ALREADY KNOW YOUR NEXT DESTINATION?
DOWNLOAD YOUR FREE AUDIOGUIDE

Villa Farnesina

Villa Farnesina (77)

The well-off banker Agostino Chigi commissioned the construction of this villa in 1508 to his compatriot Baldasarre Peruzzi. The building, considered a Renaissance jewel, later passed into the hands of the Bourbons of Naples until, in 1590, the Farnese acquired it, to who it owes its name.

Inside the Villa Farnesina you will come across the Sala Galatea, famous for housing the famous Triumph of Galatea fresco, by Raphael. In this marvellous painting you will see the beautiful nymph of the same name dominating the waves and surrounded by cupids. Meanwhile, two dolphins draw her shell-carriage and a Triton appears to be harassing her.
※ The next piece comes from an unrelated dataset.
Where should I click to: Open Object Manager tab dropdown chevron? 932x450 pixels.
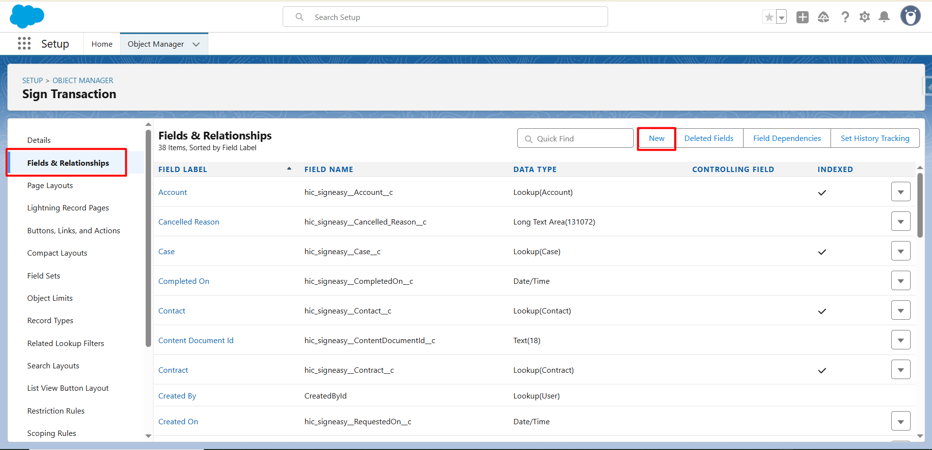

If you look up at the ceiling you will see astrological scenes. This painting shows the position of the planets at the time of the birth of Chigi.

Another interesting room in the villa is the one called Cupid and Psyche Room, created by Raphael for what would seem to be a summerhouse. Here you can see two splendid frescos and, if you look carefully at the one of The Three Graces, to the right of the door, you will see a woman with her back to us who seems to be Chigi’s lover.

In the Sala delle Prospettive, you will see that the frescos by Peruzzi are painted in such a way to appear that you are seeing 16th-century Rome through marble columns. 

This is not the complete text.